B. What surprised you most (or scared you most) in your research of the flu?

Everything about the flu scares me. Maybe the first terrifying moment was when my medical expert friend told me, "Why do you need a bomb? Just have a sick person walk through the mall and cough on someone." This is all you need to cause a pandemic.

Second to that was how easy it would be to create a super deadly and infectious strain of the flu. Normally, a flu strain either has a high morbidity rate or a high rate of infection-it is rare for a flu to be both highly contagious and deadly. But it is not hard to engineer such a flu through a genetic shift by crossing species. In fact, all you need to do is infect a sick pig with an avian flu, or a sick bird with a swine flu, or a sick person with either and see what happens. Worse, a deadly flu can mutate into a deadly and contagious form simply through its transmission from one patient to the next, as was revealed by Dutch scientists last fall.

Next was discovering just how bad the symptoms of the flu can get. In researching what happened to people infected with the Spanish Flu, I was horrified to learn that some people died within twelve hours of showing symptoms. People suffered from raging fevers, delirium, and bleeding from the eyes, nose, ears, and mouth as their mucous membranes hemorrhaged and lungs filled with fluid. Because their extremities were deprived of oxygen, people's skin would develop dark spots, and their ears, fingers, and toes a bluish cast.

C. What changes to the text were necessarily in order for the science to work?

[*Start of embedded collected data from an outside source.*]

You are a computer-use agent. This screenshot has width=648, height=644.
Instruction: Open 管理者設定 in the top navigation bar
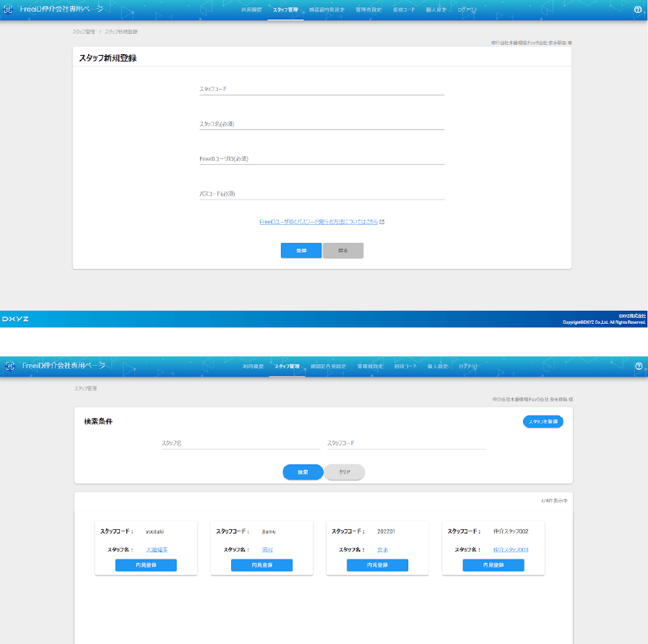pyautogui.click(x=368, y=10)

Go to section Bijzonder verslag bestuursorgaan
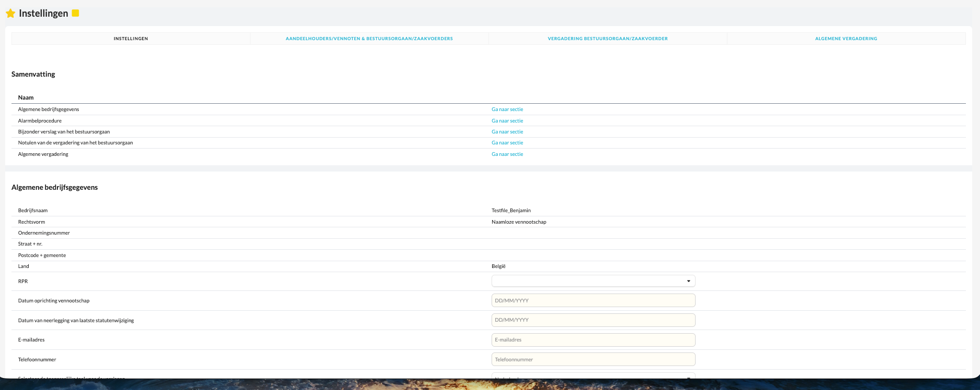pyautogui.click(x=507, y=132)
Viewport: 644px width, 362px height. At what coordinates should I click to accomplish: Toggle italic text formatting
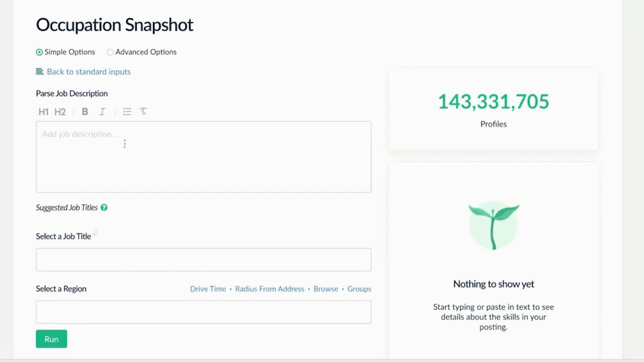[x=102, y=112]
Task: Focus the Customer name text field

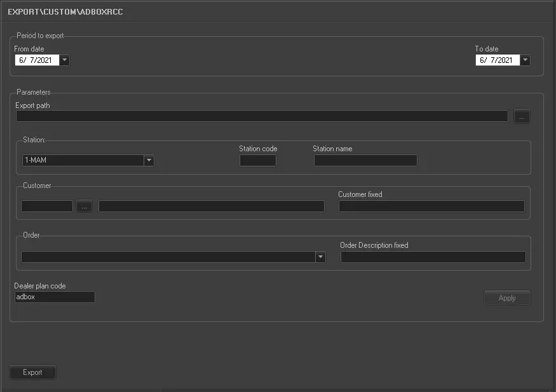Action: tap(211, 206)
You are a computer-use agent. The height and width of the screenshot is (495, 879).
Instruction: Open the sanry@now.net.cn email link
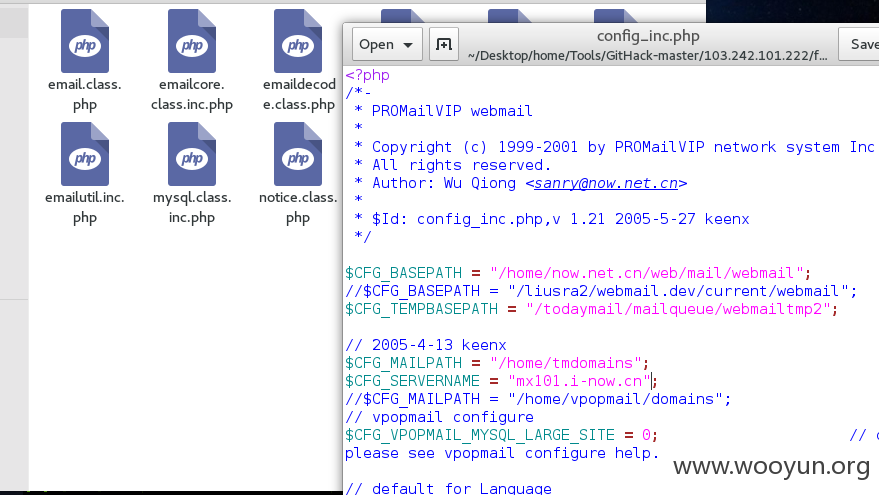[x=606, y=183]
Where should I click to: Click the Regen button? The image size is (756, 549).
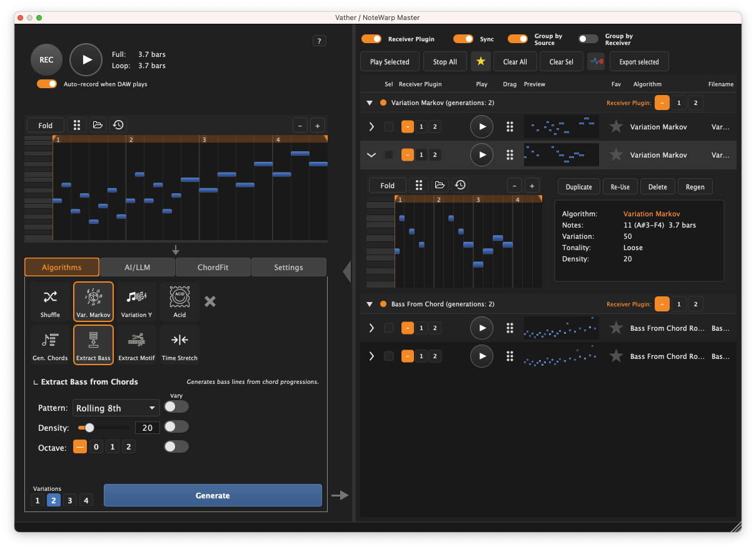coord(694,186)
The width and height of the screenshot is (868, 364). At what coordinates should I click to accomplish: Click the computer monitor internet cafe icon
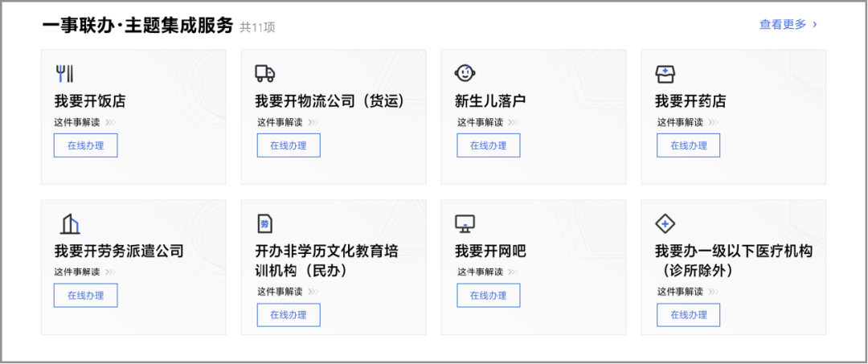[x=465, y=223]
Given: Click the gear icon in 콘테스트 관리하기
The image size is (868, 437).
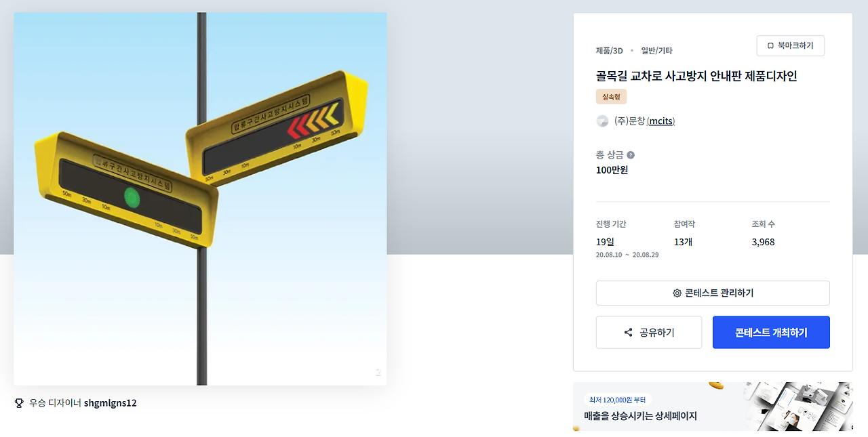Looking at the screenshot, I should (677, 293).
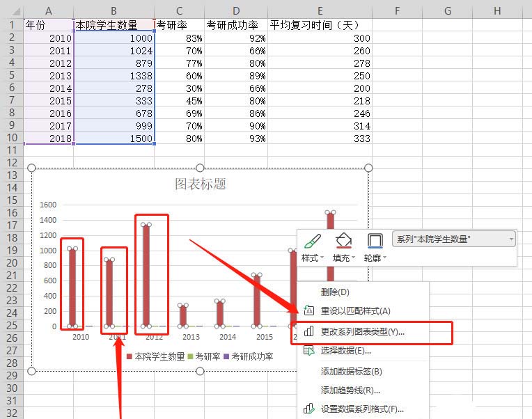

It was more that I bent the science to fit my story than that I changed my story to fit the text. For example, the Stonecliff flu has a very short incubation period, an unusually high mortality rate, and for younger people, a very short recovery period. This was necessary so that I could infect characters with the flu without knocking them out for the entire novel or trilogy. The story, however, was informed by the science. When an idea of mine failed to pass the "smell test"-is it completely rotten, a/k/a implausible?-with my experts, I rethought that plot point.